Exercise
What lines in the listing below hold the string "agent"? Please copy them out.

Information supplied
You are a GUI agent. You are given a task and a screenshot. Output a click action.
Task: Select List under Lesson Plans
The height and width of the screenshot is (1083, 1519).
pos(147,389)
---
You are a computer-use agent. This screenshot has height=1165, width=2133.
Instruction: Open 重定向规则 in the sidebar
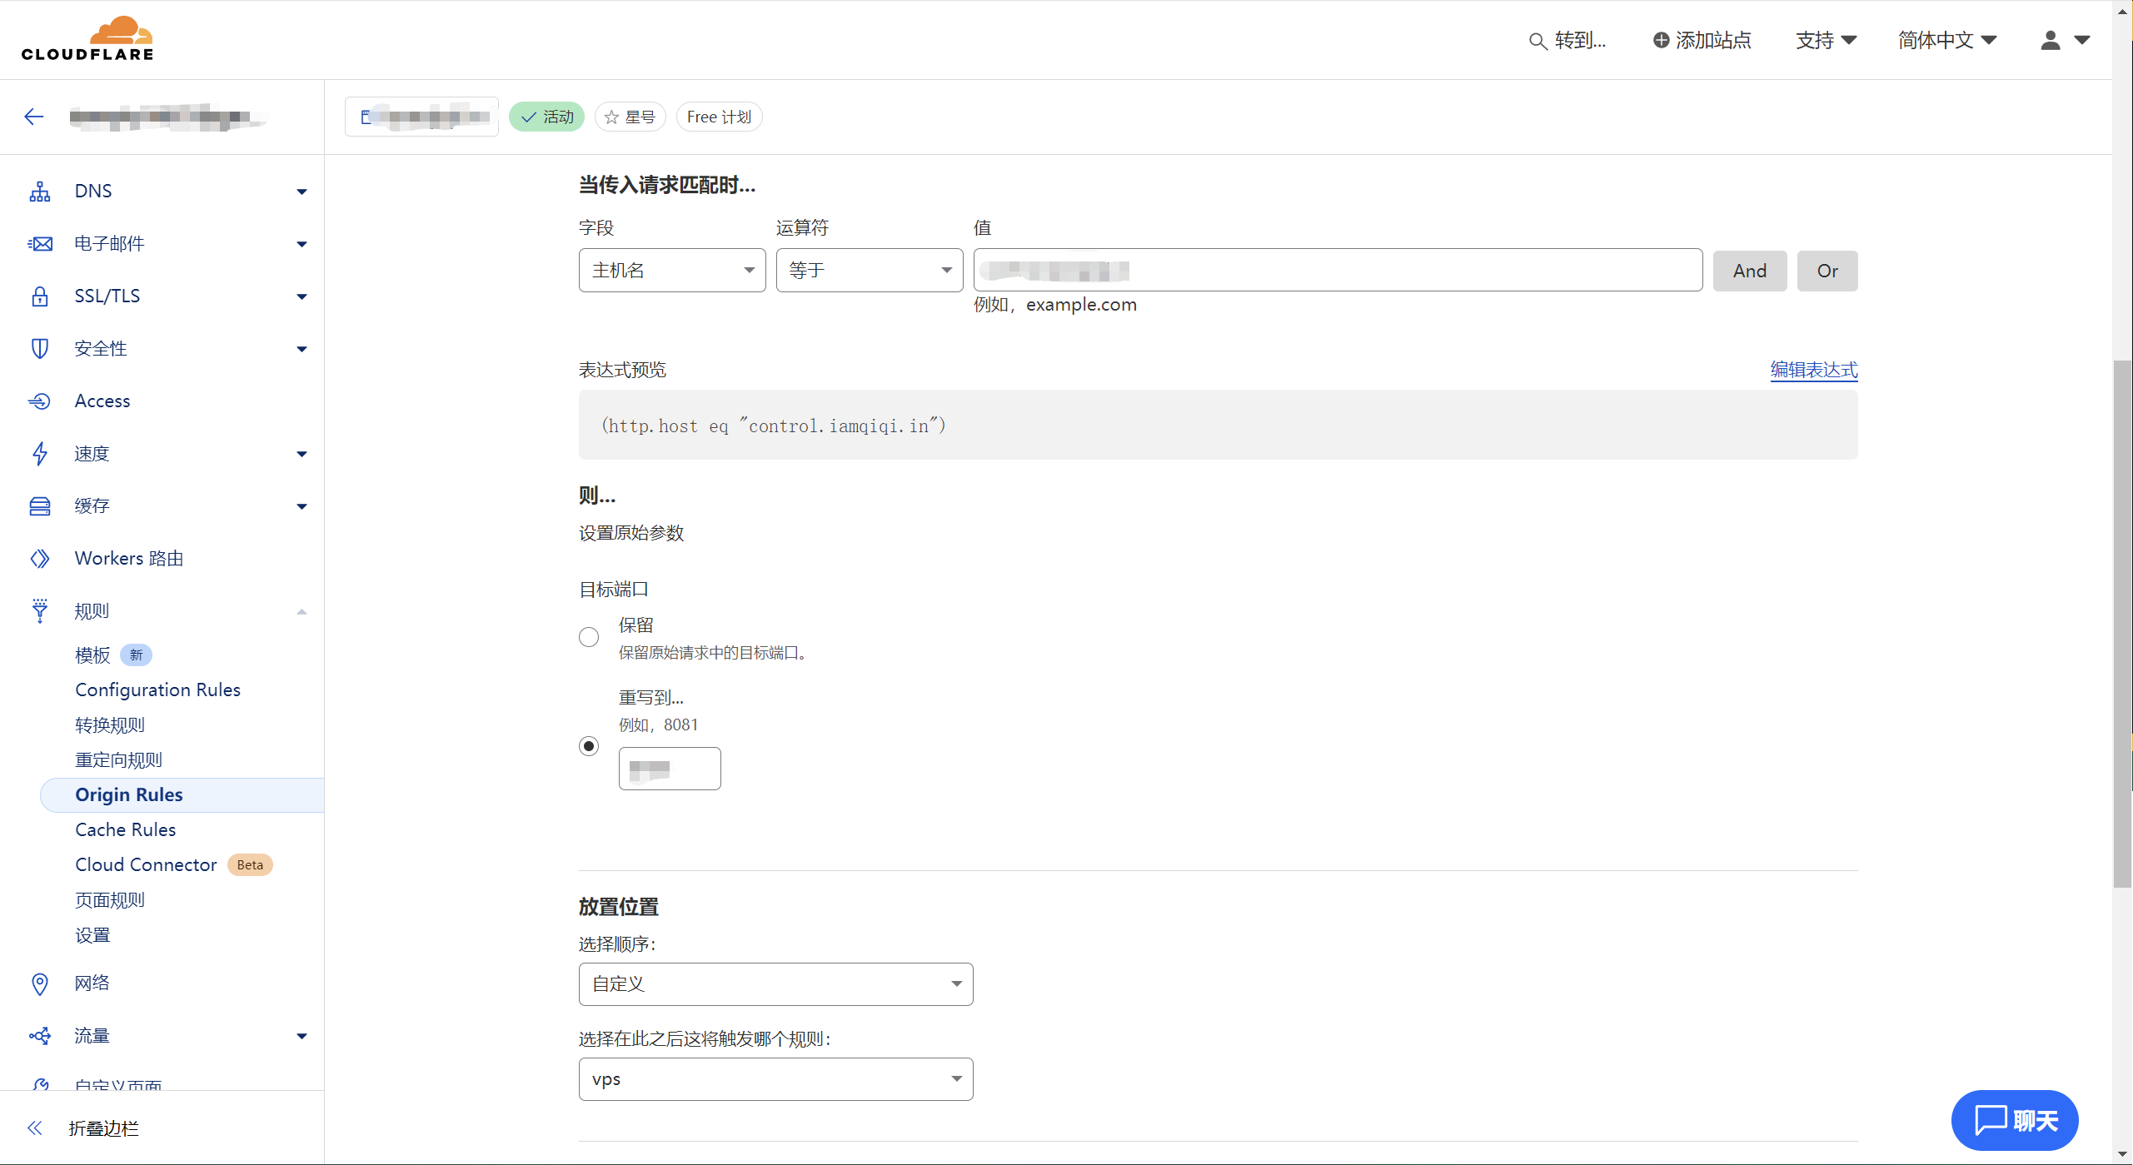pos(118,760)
...
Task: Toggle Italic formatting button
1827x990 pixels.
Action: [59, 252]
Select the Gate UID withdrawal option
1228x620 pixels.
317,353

Written answer
You are a GUI agent. You are given a task and a screenshot. Output a click action.
You are a computer-use agent. This screenshot has height=1165, width=2133.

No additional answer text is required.